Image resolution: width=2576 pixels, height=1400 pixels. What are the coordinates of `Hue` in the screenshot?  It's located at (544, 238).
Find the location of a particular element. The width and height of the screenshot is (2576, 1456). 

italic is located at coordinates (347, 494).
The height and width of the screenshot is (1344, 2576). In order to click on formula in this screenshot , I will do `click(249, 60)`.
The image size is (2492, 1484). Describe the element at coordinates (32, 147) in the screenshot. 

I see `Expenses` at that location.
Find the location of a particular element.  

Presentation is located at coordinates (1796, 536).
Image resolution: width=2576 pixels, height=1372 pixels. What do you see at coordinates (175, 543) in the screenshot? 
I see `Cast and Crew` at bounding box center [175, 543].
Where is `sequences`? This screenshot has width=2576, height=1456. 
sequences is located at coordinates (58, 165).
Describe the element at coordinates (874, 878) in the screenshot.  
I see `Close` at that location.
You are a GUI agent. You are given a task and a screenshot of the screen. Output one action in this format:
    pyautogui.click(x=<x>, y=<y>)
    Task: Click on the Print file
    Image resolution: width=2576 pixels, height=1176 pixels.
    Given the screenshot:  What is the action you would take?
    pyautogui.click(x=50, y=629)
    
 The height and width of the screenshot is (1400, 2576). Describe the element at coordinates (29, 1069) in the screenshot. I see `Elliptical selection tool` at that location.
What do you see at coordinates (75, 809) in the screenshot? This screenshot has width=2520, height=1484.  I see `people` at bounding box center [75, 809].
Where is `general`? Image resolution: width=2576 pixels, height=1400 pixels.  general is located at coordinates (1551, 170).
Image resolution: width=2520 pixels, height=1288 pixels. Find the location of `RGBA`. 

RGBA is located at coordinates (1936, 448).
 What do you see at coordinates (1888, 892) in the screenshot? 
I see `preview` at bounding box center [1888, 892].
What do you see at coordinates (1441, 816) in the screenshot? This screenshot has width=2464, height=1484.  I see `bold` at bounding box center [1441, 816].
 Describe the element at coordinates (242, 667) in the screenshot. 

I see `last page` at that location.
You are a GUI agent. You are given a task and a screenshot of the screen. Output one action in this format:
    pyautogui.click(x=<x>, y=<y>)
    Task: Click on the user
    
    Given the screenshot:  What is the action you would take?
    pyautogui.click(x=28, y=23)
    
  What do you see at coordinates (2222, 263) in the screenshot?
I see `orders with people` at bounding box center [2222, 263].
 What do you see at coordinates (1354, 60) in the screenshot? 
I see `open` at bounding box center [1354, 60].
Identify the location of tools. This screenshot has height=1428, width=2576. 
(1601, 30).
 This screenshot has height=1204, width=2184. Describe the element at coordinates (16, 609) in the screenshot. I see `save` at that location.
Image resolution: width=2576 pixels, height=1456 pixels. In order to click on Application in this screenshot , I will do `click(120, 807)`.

### Written instruction
Reproduce the material above verbatim, starting with the line containing "The image size" and continuing through the line containing "Presentation is located", both included.

### Solution to the exercise
The image size is (2492, 1484). Describe the element at coordinates (32, 147) in the screenshot. 

I see `Expenses` at that location.
Find the location of a particular element.  

Presentation is located at coordinates (1796, 536).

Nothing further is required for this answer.